Acepto la doble sorpresa que en lo personal, solamente sin correr soy capaz de disfrutar de lo que hago y, además el resultado suele ser objetivamente más y mejor. Necesitamos el descanso pero cuando este llega, lo llenamos de actividad, necesitamos ese vacío para estar , para compartir , para imaginar , indispensable para la vida.
Se trata, en definitiva, de hacer las cosas a un ritmo y a un tiempo, que, nosotros mismos nos impongamos así daremos lo mejor de nosotros mismos. Para una mejor calidad de vida se vuelve imprescindible aprender a concederse y valorar tiempos de “no hacer”, con el tiempo, uno descubre a querer esos espacios y a programarlos con asiduidad. Estamos atrapados en el estrés, llamado últimamente la enfermedad de la prisa, estamos atrapados en ella y no la venceremos haciendo más rápidamente las muchas cosas que una persona debe de hacer durante un día, sino dándose el tiempo para llevarlas a cabo, aunque algunas se queden sin hacer.

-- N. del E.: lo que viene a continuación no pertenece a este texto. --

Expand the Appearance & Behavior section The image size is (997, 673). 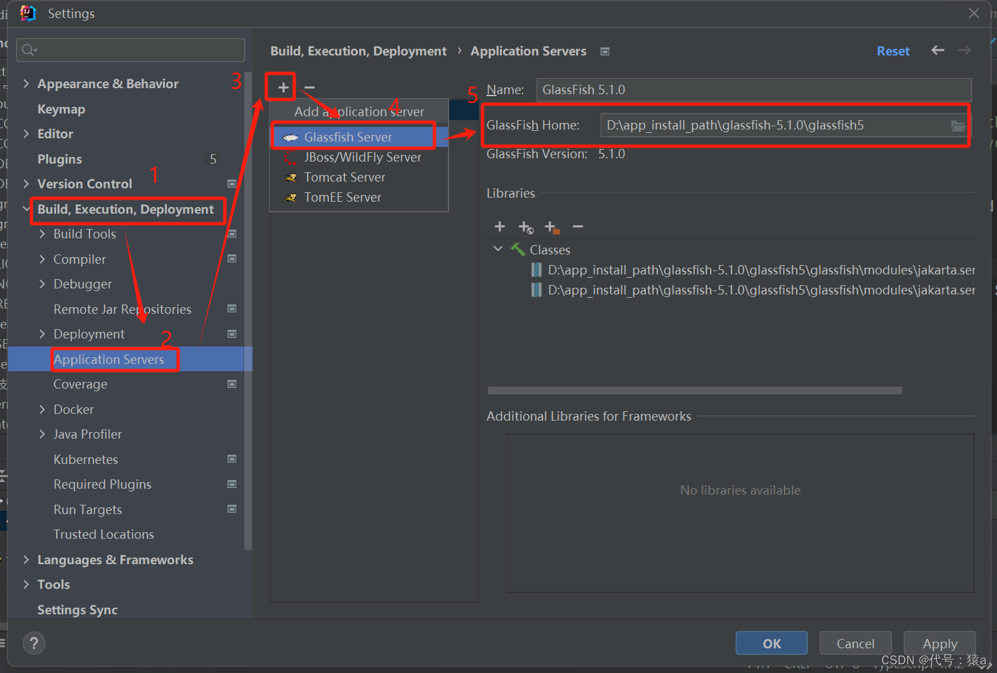pos(26,83)
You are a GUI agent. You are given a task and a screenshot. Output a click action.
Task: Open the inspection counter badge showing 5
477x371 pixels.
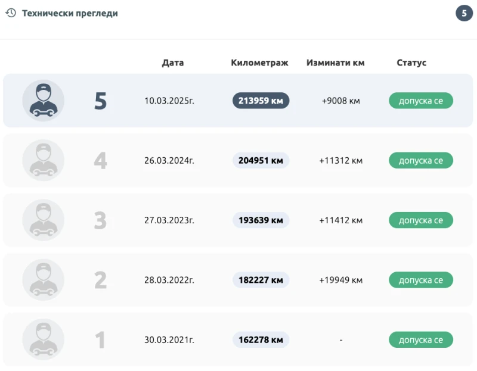coord(464,13)
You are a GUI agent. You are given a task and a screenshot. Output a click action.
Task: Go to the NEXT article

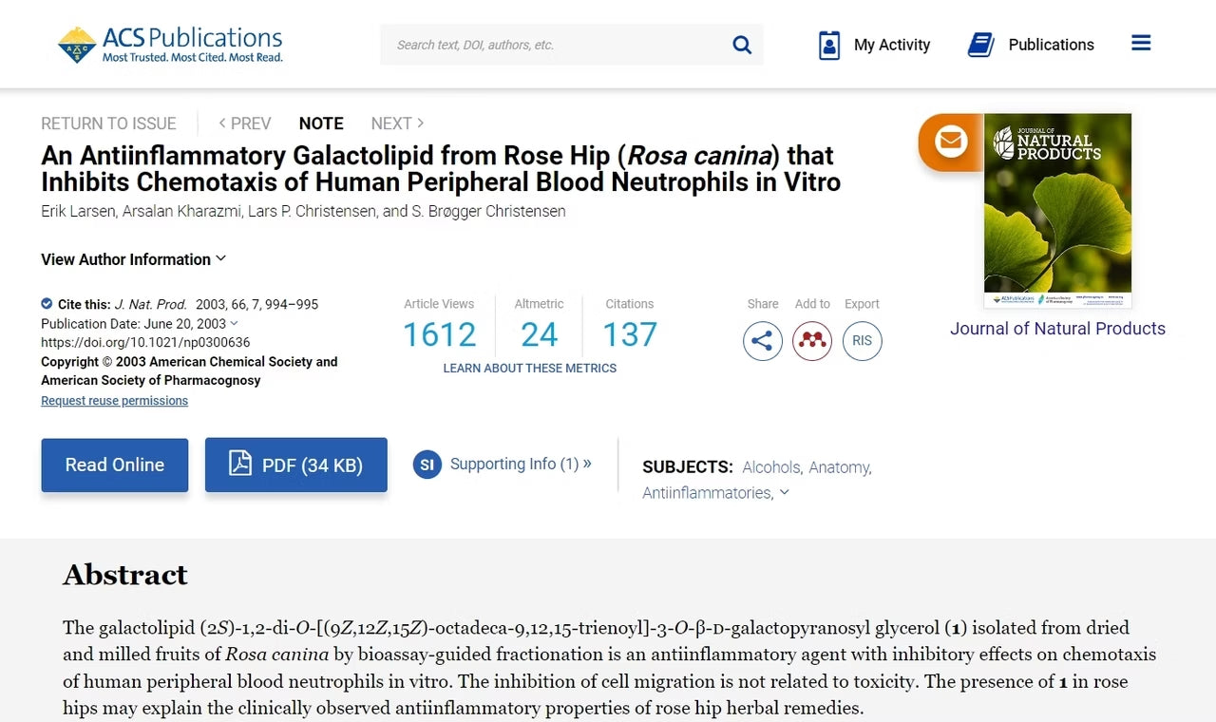[397, 124]
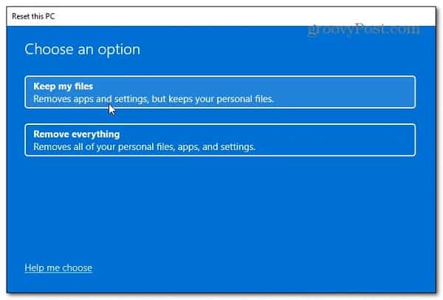Select the second reset option box
Image resolution: width=443 pixels, height=300 pixels.
220,140
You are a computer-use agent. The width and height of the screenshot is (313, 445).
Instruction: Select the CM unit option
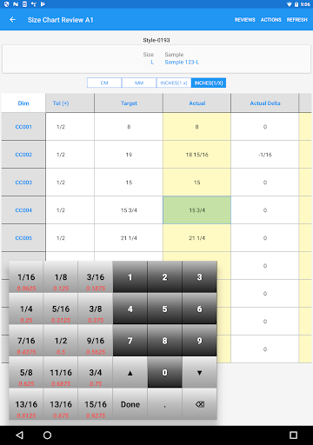[x=104, y=83]
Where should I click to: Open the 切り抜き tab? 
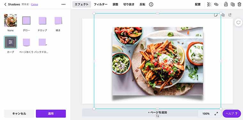129,4
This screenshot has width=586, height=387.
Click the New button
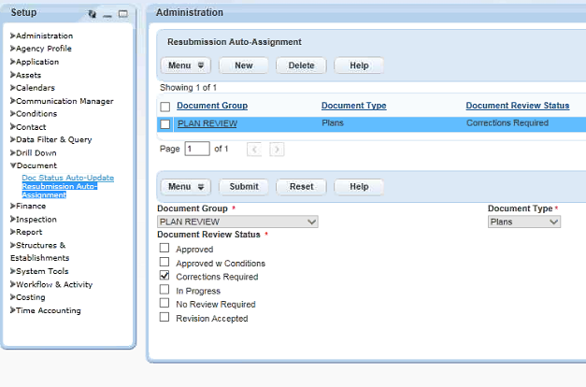click(243, 65)
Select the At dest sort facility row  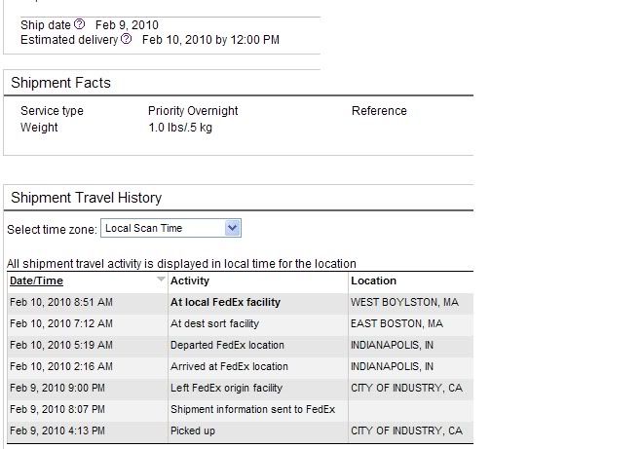(240, 323)
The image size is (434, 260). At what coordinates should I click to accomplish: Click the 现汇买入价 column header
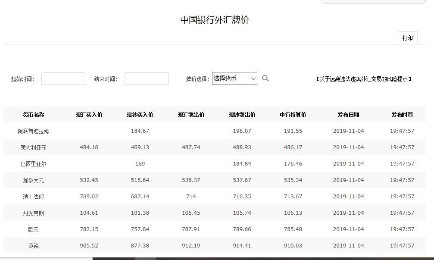pyautogui.click(x=89, y=114)
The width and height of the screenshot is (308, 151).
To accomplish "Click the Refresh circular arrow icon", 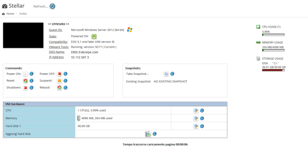I will 52,6.
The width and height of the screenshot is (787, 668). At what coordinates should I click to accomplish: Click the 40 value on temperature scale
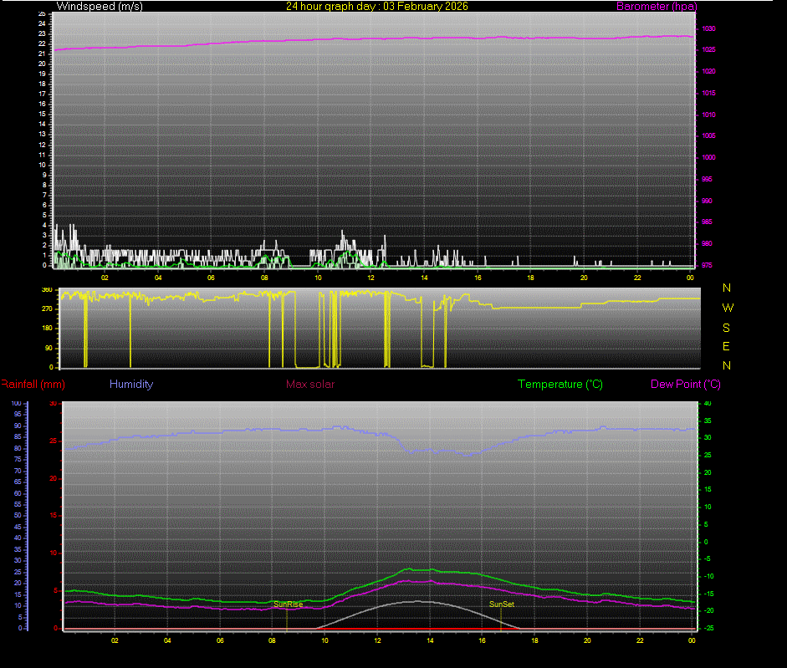[708, 404]
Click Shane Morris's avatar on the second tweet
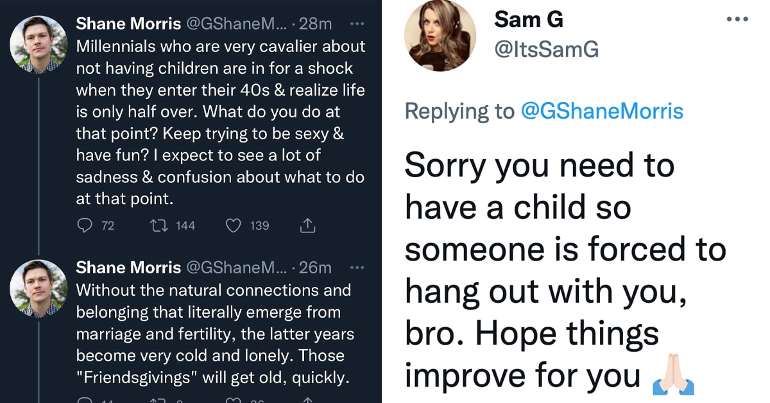The width and height of the screenshot is (770, 403). 39,288
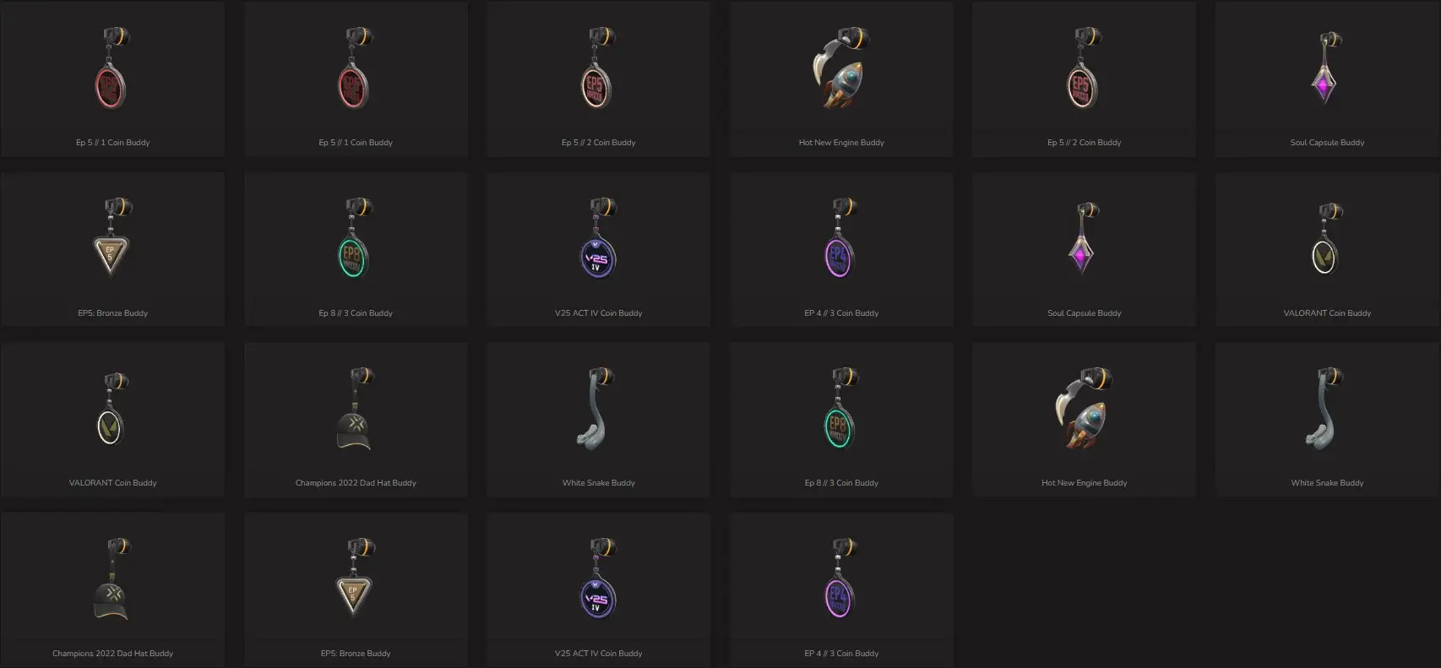1441x668 pixels.
Task: Click the Soul Capsule crystal icon in top row
Action: pyautogui.click(x=1325, y=68)
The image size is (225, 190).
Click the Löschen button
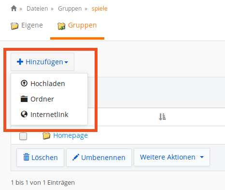[40, 158]
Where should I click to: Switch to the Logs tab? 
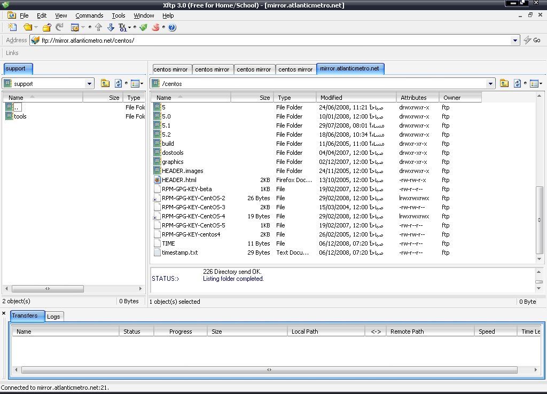tap(53, 316)
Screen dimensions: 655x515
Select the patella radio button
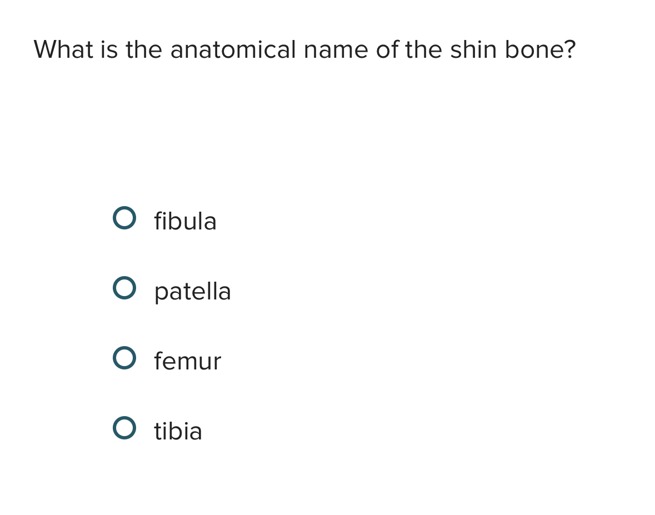pos(124,288)
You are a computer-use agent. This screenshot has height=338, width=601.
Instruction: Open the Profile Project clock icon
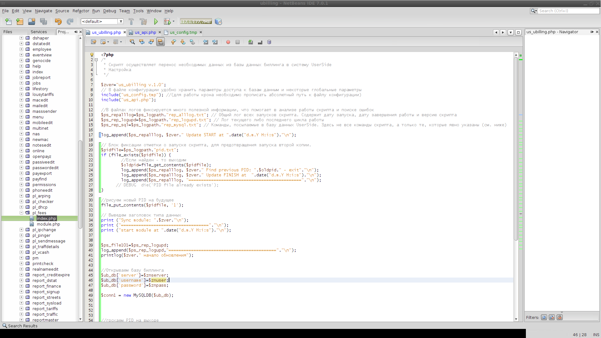pos(218,22)
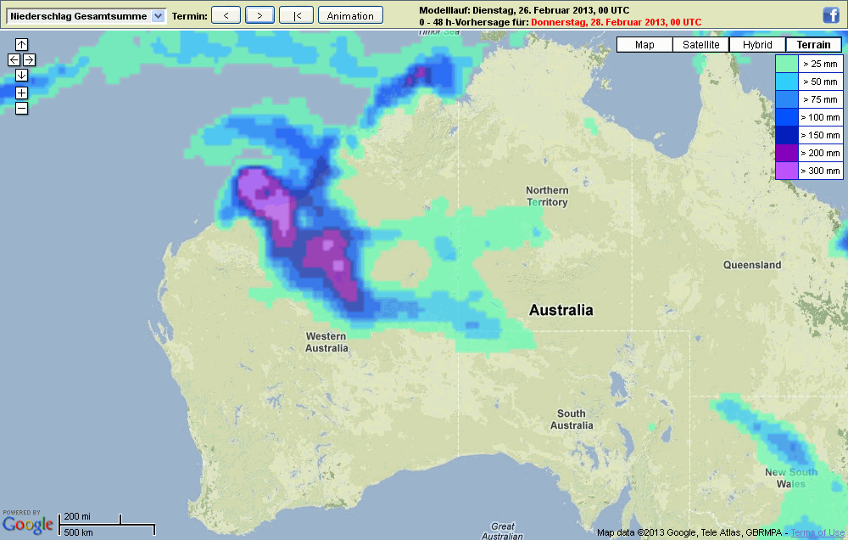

Esa prisa se lleva de un plumazo aquellos e importantísimos momentos de placer, el encuentro con los amigos, al ocio, al placer de una buena conversación, siempre nos reprochamos que estemos perdiendo el tiempo con todo lo que tenemos pendiente. Solamente caminando más despacio soy capaz de disfrutar de lo que hago y, además el resultado suele ser más y mejor. Concluyo con aquella famosa frase atribuida a Napoleón, quien supuestamente le ordenó a su sirviente –“Vísteme despacio que llevo prisa”.